#### [TEXT]
____

Or rather, it works only for the wrong parties, in the wrong ways. Trump gets to be on TV, which is all he wants; the news media gets to do popular stories about the president, which is all media executives want. But it is a perfect circle of obfuscatory noise—what Trump says will always be nonsensical and self-serving because his brain is a gilded bowl of rotten nectarines, and any response pegged exclusively and expressly to covering this state of arrested cognition will inherently be similarly nonsensical—and, differently but no more helpfully, equally self-serving. It is true that Trump will never get it right, or tell the truth; he’s not up for the job, and getting it right is just not in him. There is just not very much to say about it.

____

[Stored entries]
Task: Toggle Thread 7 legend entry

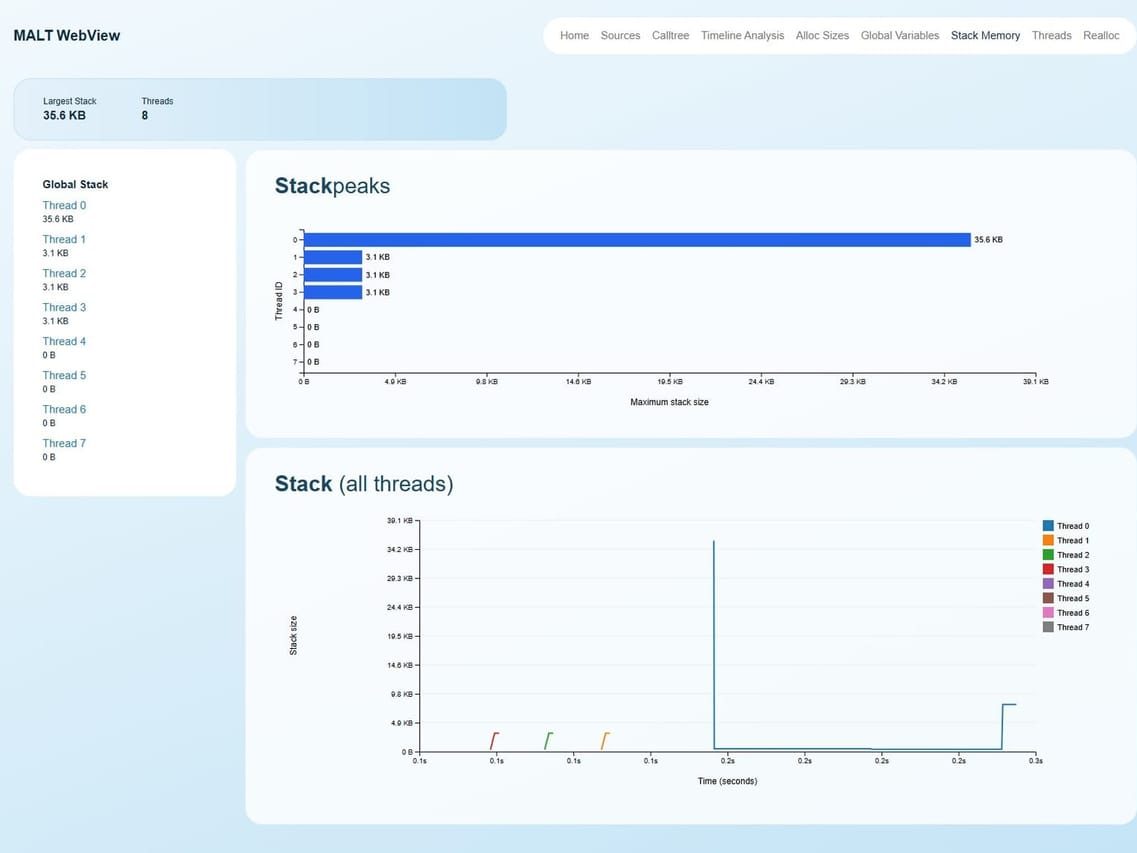Action: 1070,627
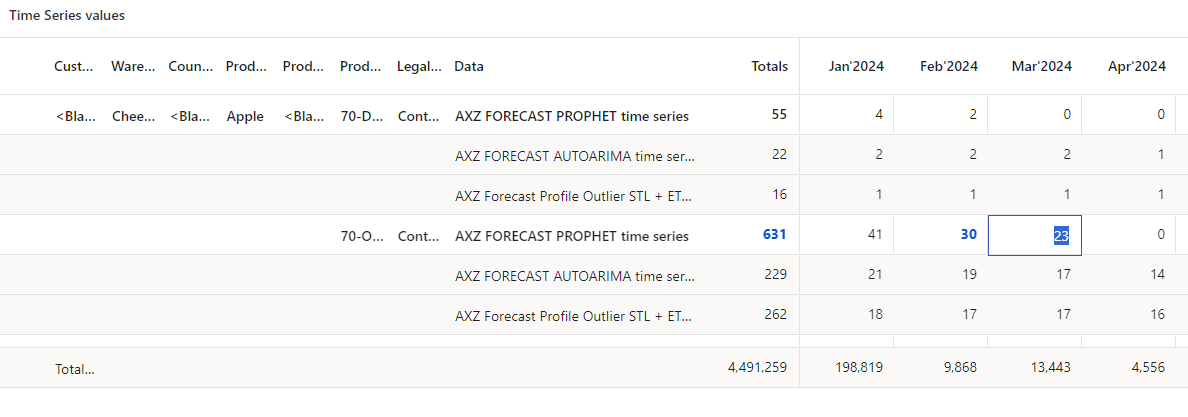The height and width of the screenshot is (417, 1188).
Task: Click first AXZ FORECAST PROPHET time series row
Action: 571,116
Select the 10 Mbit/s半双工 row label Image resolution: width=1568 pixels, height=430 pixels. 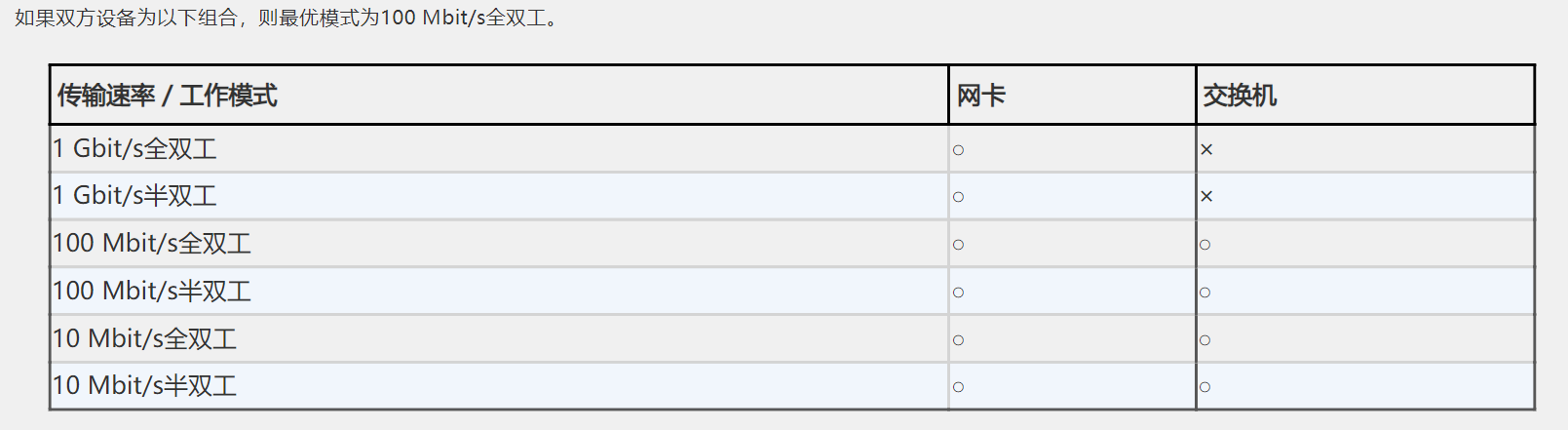tap(144, 386)
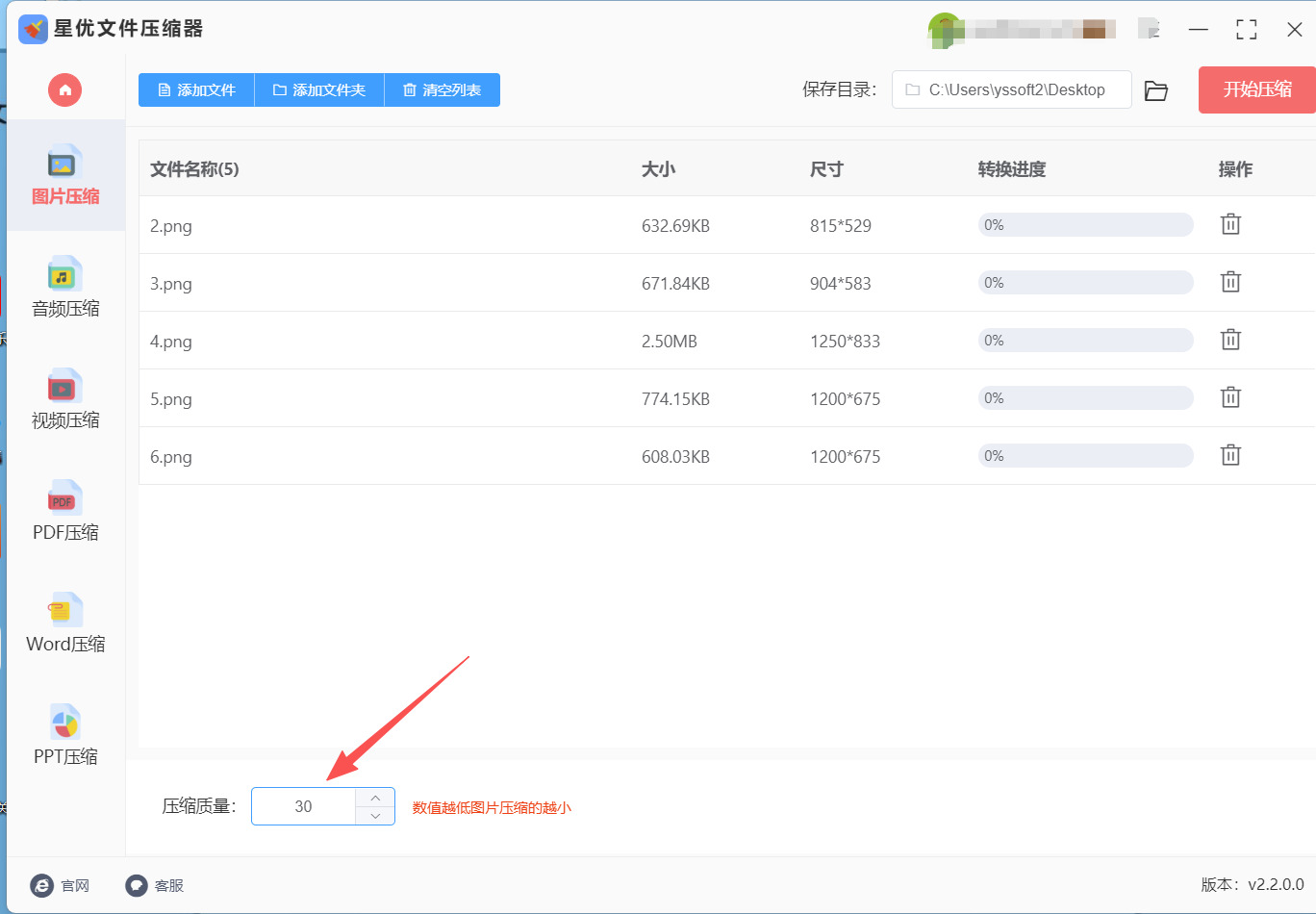
Task: Delete 2.png with trash icon
Action: pos(1230,224)
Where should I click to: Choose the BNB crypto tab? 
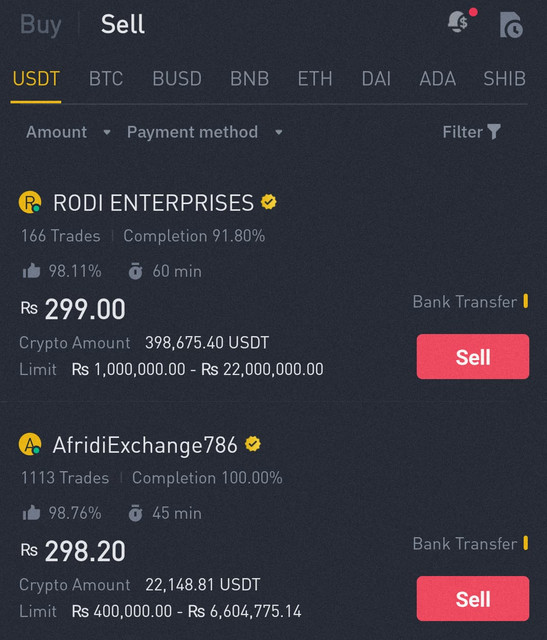(x=249, y=78)
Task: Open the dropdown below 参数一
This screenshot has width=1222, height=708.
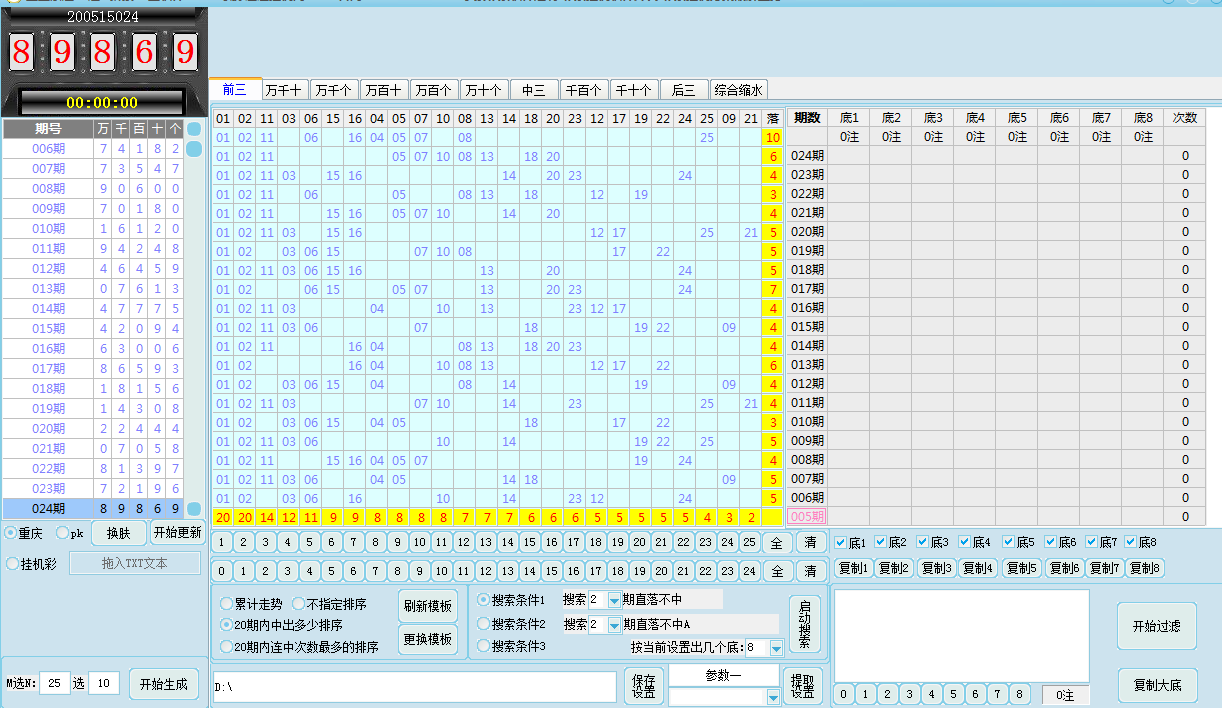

____

#### [EXERCISE BRIEF]
Supply the next part of the commentary on Trump and news coverage, starting right after its last sentence. The records aren't needed for this.

#### [THE ANSWER]
More important, coverage that focuses on the stupid things Trump says will be limited to responding to those things and so will remain unresponsive to the more urgent and vexing problems of the moment. New York University journalism professor Jay Rosen has suggested that newsrooms “suspend normal relations” with the White House in an attempt to remedy this—to refuse to air Trump’s briefings live and to focus more on what is actually happening than on what various powerful parties are saying about it. So far, the cable networks that remain the most outsize force in American politics have been unwilling or unable to do this. And so we get what we get. “When the news itself is unstable—when leaders and institutions are crashing and flailing all around us,” Maria Bustillos writes at Columbia Journalism Review, “conventional media is with few exceptions incapable of providing an accurate picture of the facts.”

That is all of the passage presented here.